■ Problem requirements
Repeat the records below in their entirety, exactly.

Exercise data Block Start

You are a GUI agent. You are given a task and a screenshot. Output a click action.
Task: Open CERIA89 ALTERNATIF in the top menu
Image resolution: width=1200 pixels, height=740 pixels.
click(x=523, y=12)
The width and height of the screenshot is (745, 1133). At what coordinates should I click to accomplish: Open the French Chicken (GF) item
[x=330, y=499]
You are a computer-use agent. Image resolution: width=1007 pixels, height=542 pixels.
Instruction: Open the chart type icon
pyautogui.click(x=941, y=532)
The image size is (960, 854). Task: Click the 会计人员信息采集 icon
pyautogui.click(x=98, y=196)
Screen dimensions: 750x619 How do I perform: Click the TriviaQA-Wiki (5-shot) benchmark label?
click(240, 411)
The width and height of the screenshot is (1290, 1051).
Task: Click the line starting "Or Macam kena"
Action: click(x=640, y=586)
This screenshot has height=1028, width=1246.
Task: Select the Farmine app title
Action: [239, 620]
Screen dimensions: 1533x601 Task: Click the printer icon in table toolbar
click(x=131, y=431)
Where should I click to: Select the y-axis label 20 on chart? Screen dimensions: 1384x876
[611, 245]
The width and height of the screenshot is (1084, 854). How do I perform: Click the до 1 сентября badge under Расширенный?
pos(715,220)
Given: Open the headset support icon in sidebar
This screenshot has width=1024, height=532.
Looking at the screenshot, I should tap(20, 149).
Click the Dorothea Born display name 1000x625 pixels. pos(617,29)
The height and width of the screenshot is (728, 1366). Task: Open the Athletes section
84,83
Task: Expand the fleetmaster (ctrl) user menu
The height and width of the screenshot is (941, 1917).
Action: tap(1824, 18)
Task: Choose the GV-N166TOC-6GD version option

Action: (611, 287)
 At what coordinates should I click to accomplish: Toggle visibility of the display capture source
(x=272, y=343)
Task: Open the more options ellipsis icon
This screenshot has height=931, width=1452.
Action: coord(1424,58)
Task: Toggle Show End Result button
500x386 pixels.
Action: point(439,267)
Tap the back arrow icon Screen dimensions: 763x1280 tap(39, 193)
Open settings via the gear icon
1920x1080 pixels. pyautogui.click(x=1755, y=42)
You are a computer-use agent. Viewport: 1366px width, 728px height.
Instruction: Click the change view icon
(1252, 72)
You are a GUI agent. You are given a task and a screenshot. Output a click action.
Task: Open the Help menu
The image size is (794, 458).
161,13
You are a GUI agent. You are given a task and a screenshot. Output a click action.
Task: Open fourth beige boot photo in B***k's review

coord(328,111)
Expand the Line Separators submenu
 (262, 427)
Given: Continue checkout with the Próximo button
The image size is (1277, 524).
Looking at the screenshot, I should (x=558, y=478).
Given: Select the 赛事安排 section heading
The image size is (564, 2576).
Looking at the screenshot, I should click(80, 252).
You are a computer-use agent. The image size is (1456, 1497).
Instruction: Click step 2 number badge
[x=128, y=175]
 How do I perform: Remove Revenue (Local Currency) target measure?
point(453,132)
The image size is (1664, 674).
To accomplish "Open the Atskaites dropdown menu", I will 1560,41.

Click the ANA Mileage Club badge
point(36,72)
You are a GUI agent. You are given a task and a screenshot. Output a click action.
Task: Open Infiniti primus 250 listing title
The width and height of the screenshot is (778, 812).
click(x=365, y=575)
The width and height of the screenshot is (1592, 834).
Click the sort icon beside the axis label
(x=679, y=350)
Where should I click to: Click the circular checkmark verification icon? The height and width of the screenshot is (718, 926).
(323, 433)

Exercise data Block End

■ Solution
You are a GUI agent. You are given a task and a screenshot. Output a click action.
Task: Open CERIA89 ALTERNATIF in the top menu
Image resolution: width=1200 pixels, height=740 pixels.
click(x=523, y=12)
The width and height of the screenshot is (745, 1133). At what coordinates should I click to accomplish: Open the French Chicken (GF) item
[x=330, y=499]
You are a computer-use agent. Image resolution: width=1007 pixels, height=542 pixels.
Instruction: Open the chart type icon
pyautogui.click(x=941, y=532)
The image size is (960, 854). Task: Click the 会计人员信息采集 icon
pyautogui.click(x=98, y=196)
Screen dimensions: 750x619 How do I perform: Click the TriviaQA-Wiki (5-shot) benchmark label?
click(240, 411)
The width and height of the screenshot is (1290, 1051).
Task: Click the line starting "Or Macam kena"
Action: click(x=640, y=586)
This screenshot has height=1028, width=1246.
Task: Select the Farmine app title
Action: [239, 620]
Screen dimensions: 1533x601 Task: Click the printer icon in table toolbar
click(x=131, y=431)
Where should I click to: Select the y-axis label 20 on chart? Screen dimensions: 1384x876
[611, 245]
The width and height of the screenshot is (1084, 854). How do I perform: Click the до 1 сентября badge under Расширенный?
pos(715,220)
Given: Open the headset support icon in sidebar
This screenshot has width=1024, height=532.
Looking at the screenshot, I should tap(20, 149).
Click the Dorothea Born display name 1000x625 pixels. pos(617,29)
The height and width of the screenshot is (728, 1366). Task: Open the Athletes section
84,83
Task: Expand the fleetmaster (ctrl) user menu
The height and width of the screenshot is (941, 1917).
Action: tap(1824, 18)
Task: Choose the GV-N166TOC-6GD version option

Action: (611, 287)
 At what coordinates should I click to accomplish: Toggle visibility of the display capture source
(x=272, y=343)
Task: Open the more options ellipsis icon
This screenshot has height=931, width=1452.
Action: coord(1424,58)
Task: Toggle Show End Result button
500x386 pixels.
Action: point(439,267)
Tap the back arrow icon Screen dimensions: 763x1280 tap(39, 193)
Open settings via the gear icon
1920x1080 pixels. pyautogui.click(x=1755, y=42)
You are a computer-use agent. Viewport: 1366px width, 728px height.
Instruction: Click the change view icon
(1252, 72)
You are a GUI agent. You are given a task and a screenshot. Output a click action.
Task: Open the Help menu
The image size is (794, 458).
161,13
You are a GUI agent. You are given a task and a screenshot. Output a click action.
Task: Open fourth beige boot photo in B***k's review

coord(328,111)
Expand the Line Separators submenu
 (262, 427)
Given: Continue checkout with the Próximo button
The image size is (1277, 524).
Looking at the screenshot, I should (x=558, y=478).
Given: Select the 赛事安排 section heading
The image size is (564, 2576).
Looking at the screenshot, I should click(80, 252).
You are a computer-use agent. The image size is (1456, 1497).
Instruction: Click step 2 number badge
[x=128, y=175]
 How do I perform: Remove Revenue (Local Currency) target measure?
point(453,132)
The image size is (1664, 674).
To accomplish "Open the Atskaites dropdown menu", I will 1560,41.

Click the ANA Mileage Club badge
point(36,72)
You are a GUI agent. You are given a task and a screenshot. Output a click action.
Task: Open Infiniti primus 250 listing title
The width and height of the screenshot is (778, 812).
click(x=365, y=575)
The width and height of the screenshot is (1592, 834).
Click the sort icon beside the axis label
(x=679, y=350)
Where should I click to: Click the circular checkmark verification icon? The height and width of the screenshot is (718, 926).
(323, 433)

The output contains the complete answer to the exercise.